TASK DIRECTIONS: Switch "Image resolution" to "Screen resolution" everywhere it occurs in the material below, and leave every other part of the lines unchanged.

Extracted records:
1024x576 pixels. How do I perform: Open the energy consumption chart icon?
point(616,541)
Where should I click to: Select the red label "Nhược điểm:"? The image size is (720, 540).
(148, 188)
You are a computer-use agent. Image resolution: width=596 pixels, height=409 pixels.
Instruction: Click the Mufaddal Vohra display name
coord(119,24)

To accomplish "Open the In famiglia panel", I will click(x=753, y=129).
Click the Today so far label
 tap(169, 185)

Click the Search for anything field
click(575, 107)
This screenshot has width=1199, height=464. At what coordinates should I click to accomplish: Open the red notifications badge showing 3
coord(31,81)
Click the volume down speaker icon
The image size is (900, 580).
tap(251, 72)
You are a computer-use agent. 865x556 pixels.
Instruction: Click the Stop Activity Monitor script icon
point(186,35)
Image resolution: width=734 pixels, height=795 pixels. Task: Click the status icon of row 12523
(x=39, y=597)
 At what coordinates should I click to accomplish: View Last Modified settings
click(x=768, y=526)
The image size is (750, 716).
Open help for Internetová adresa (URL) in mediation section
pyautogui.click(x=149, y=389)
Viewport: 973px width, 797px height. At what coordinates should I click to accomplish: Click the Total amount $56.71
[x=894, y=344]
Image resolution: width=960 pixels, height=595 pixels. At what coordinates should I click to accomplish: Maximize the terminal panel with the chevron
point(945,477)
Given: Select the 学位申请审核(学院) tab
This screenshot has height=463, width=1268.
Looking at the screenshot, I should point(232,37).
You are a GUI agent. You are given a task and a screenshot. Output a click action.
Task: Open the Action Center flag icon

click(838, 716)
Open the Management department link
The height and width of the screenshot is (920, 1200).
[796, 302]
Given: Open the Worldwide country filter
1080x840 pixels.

CORRECT RESULT:
1024x576 pixels. How do I perform: Open the energy consumption chart icon?
point(616,541)
Where should I click to: Select the red label "Nhược điểm:"? The image size is (720, 540).
(148, 188)
You are a computer-use agent. Screen resolution: width=596 pixels, height=409 pixels.
Instruction: Click the Mufaddal Vohra display name
coord(119,24)

To accomplish "Open the In famiglia panel", I will click(x=753, y=129).
Click the Today so far label
 tap(169, 185)

Click the Search for anything field
click(575, 107)
This screenshot has width=1199, height=464. At what coordinates should I click to accomplish: Open the red notifications badge showing 3
coord(31,81)
Click the volume down speaker icon
The image size is (900, 580).
tap(251, 72)
You are a computer-use agent. 865x556 pixels.
Instruction: Click the Stop Activity Monitor script icon
point(186,35)
Screen resolution: width=734 pixels, height=795 pixels. Task: Click the status icon of row 12523
(x=39, y=597)
 At what coordinates should I click to accomplish: View Last Modified settings
click(x=768, y=526)
The image size is (750, 716).
Open help for Internetová adresa (URL) in mediation section
pyautogui.click(x=149, y=389)
Viewport: 973px width, 797px height. At what coordinates should I click to accomplish: Click the Total amount $56.71
[x=894, y=344]
Screen resolution: width=960 pixels, height=595 pixels. At what coordinates should I click to accomplish: Maximize the terminal panel with the chevron
point(945,477)
Given: Select the 学位申请审核(学院) tab
This screenshot has height=463, width=1268.
Looking at the screenshot, I should point(232,37).
You are a GUI agent. You are given a task and a screenshot. Output a click action.
Task: Open the Action Center flag icon

click(838, 716)
Open the Management department link
The height and width of the screenshot is (920, 1200).
[796, 302]
Given: Open the Worldwide country filter
1080x840 pixels.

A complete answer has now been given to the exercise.